A hand came down by my temple, clenched in the bedclothes so tightly that the knuckles gleamed white.

He lowered his head, sealed the distance between us until my hips cradled his, my breasts cushioned his hard chest, and I was suddenly, deeply aware of him in every way. His heat, his physique. His fragrance.

Every way, that is, but that which I craved.

“Do it,” I demanded between clenched teeth.

Hawke’s mouth turned lazily crooked.

Angry, he was intimidating. Challenging and effortlessly in charge, he was appealing.

This?
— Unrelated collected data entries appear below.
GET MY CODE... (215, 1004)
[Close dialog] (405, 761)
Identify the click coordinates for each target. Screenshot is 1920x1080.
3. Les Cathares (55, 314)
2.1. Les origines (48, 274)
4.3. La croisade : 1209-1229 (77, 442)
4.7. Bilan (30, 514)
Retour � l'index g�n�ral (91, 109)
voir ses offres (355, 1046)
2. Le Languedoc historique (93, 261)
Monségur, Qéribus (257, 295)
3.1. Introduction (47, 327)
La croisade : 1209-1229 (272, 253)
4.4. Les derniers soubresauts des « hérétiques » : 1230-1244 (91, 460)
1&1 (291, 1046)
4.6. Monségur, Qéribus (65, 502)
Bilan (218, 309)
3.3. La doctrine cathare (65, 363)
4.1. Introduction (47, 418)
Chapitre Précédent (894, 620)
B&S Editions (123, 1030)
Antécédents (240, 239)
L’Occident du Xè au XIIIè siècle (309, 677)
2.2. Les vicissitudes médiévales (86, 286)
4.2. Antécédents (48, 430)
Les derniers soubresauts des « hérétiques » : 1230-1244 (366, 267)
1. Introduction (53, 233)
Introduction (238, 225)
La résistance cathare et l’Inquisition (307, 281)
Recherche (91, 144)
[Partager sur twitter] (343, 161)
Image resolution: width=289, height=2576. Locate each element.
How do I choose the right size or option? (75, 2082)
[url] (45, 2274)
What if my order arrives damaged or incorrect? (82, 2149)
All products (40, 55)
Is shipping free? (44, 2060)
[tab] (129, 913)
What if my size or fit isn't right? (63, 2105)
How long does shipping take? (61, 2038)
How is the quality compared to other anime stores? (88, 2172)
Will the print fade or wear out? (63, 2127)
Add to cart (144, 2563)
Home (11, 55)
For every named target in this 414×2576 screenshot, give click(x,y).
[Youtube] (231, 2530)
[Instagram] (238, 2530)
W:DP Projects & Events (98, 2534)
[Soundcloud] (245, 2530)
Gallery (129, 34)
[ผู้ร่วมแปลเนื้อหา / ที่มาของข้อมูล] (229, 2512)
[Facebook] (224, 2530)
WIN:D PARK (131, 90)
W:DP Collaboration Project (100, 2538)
This laconic smile devastated.

And when he dragged himself across my wet, empty flesh, when he stroked the length of his hard shaft over that most sensitive part between my legs, I groaned with the deliciousness of it. And with the ache that he refused to fill.

“Hawke!”

“Beg me,” he said again, a low growl. “Beg me to defile you, Countess.”

“Why?” I managed, eyes closing tightly despite his earlier demand. “Why, damn you?”

“I would have this truth, at least, between us.” The head of him nudged against my opening, and I thought I might tear my own skin off with the want of it. He pushed, just a little. Just enough that the sensation spread out through my body like a wild flame.

Not enough. Not nearly close to enough.

“Beg me, Cherry.”

No shame could hold me. “Please!” It wrenched from me, wild and wanton. “Please, Hawke, please.” I pulled at the coverlet beneath me, tried to twist my hips but he pinned them too neatly. I inhaled a juddering breath. “I want you to take me. Defile me.” To my unwitting horror, tears burned behind my closed eyes.